A new book says we should know how much money we need for the rest of our lives.

    If you walk into your local Barnes & Noble, you're likely to see The Number among the usual pyramid of books. Because you deal in numbers, you might stop long enough to read its subtitle-A Completely Different Way to Think About the Rest of Your Life-or you may just write off the book as another pop-psychology-of-money phenomenon.
Any of these reactions would be a big mistake, because The Number is a potentially ground-breaking record of the many ways in which most of us will fail in retirement.
    The gist of the book is this: We all have a "number," the amount of money we think we must accumulate to get us through the rest of our lives with some semblance of dignity and comfort. Most of us don't know our number because we refuse to think about it, or we don't understand the true cost of sustaining ourselves over a lifespan that will last longer than any before it.
    In our defense, government and private industry have completely changed the rules on us. No longer can we depend on Social Security and defined benefit plans to guarantee us security. Perhaps that's not new news, but the degree to which the average Joe doesn't get this truth is astounding. Many of us are completely unprepared to financially fend for ourselves, says The Number's author Lee Eisenberg, author of The Number and former editor-in-chief of Esquire magazine.

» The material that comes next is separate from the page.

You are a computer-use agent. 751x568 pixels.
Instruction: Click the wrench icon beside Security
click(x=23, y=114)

    If there is scant chance of us meeting the old-age requirements of our numbers, maybe we can reduce our numbers? But how is that going to happen? Isn't the problem that we're free-wheeling spenders? Yes, he says, but if we would just take a closer look at our lives, maybe we could pare back our numbers, since a meaningful life isn't necessarily an expensive life.

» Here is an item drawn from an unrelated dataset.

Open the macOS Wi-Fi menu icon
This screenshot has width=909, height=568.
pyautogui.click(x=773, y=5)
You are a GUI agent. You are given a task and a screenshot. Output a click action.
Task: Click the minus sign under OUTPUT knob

    Profound. Kind of makes one think of our own life planning movement. And, in fact, Eisenberg interviewed George Kinder, as well as some other folks you'll recognize from our industry, in writing his book.
    After reading The Number, I decided to talk with Eisenberg and get his broader thoughts on the economic woes our clients (and some of us) will face.

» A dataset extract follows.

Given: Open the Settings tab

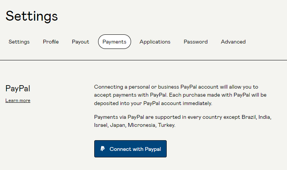Looking at the screenshot, I should point(19,42).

    Drucker: Lee, I'm curious-who did you really write this book for?
    Eisenberg: I wrote it for consumers. The book explores why, with all our access to financial advice, we have such difficulty facing up to financial planning, in the second half of our lives in particular. I wasn't thinking about advisors as potential readers but, when the book came out, I started getting e-mails and phone calls from the planning community saying the book voiced a lot of what was on their minds, that is, why clients don't always take their advice. So advisors have turned out to be an important and gratifying audience.
Drucker: By reading The Number, I saw one of your themes-how the financial rug has been pulled out from under consumers-in a new light. Advisors take this for granted but, for the average guy, this is still a cruel joke waiting to be played.
Eisenberg: In the few weeks since the book came out, there hasn't been a day without a relevant headline. IBM announced it's freezing its pension fund. GM announced it is capping health care benefits. The Commerce Department just told us the personal savings rate is the lowest since the Depression. When 401(k)s came out, nobody issued a major press release saying, "These aren't just a good idea ... they're now a necessity."
    Drucker: But that's not yet clear to the masses. So you switch tracks towards the middle of the book and, after telling us how unprepared we are for the rest of our lives, you tell us things might not be so bad if we can just figure out our true purpose. How do you think this process will play out for boomers, who are generally assumed to be underfunded for retirement?
    Eisenberg: Boomers aren't only notable for being self-indulgent and profligate, but also for being fairly ingenious about redefining the culture for their own purposes. I think those who are forced to confront a different lifestyle will do it somewhat cleverly, by adopting and propagating values that will make it seem easier. For example, we may see a re-emergence of the "small is beautiful" theme that we heard in the '60s.
    Drucker: So this may play out in the form of the old '60s rant against materialism?
    Eisenberg: Exactly. We may see people downsizing to smaller homes or owning seven-year-old cars instead of the SUV fleets they now have. And they'll deal with all of this by saying it's a better way to live. Life is much simpler when there's less stuff to worry about. I talk about it in the book as "downshifting." There will likely be other new terms invented to make us feel better about it.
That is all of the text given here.